Problem details - Going through the listing below, work out how many lines include "computer" and give that number by itself.

■ ■ ■ ■ ■ ■ ■

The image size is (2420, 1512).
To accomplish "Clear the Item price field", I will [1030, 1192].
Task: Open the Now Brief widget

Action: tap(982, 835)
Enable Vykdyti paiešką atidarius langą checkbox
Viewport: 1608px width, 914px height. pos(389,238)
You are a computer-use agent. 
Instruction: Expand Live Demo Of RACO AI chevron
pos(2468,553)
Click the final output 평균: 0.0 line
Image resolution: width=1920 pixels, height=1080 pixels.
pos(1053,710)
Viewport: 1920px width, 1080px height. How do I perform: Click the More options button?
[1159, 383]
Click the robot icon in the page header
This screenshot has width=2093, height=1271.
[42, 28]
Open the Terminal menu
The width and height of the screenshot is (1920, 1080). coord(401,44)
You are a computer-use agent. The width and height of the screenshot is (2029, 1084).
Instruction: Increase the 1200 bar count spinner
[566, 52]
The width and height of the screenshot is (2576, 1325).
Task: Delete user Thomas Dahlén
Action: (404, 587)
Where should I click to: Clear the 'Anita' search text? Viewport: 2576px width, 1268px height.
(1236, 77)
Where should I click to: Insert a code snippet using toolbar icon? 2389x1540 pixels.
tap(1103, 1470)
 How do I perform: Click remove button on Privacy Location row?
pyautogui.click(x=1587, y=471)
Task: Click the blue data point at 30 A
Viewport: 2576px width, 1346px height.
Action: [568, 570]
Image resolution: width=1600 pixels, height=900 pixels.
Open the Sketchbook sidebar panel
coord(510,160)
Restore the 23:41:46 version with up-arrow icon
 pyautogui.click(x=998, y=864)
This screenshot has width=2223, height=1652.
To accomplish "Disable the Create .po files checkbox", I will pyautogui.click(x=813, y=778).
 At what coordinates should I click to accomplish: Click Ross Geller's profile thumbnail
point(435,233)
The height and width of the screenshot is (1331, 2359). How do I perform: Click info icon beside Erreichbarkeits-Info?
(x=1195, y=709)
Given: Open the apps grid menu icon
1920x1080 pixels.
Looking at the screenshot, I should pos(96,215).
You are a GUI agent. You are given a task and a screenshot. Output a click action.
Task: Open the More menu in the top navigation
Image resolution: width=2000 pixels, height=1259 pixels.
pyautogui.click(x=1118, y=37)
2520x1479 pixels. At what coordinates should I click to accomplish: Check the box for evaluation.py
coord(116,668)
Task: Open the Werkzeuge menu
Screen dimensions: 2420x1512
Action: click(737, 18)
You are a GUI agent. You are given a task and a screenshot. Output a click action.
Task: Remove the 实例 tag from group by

■ ■ ■ ■ ■ ■ ■

Result of the task - 2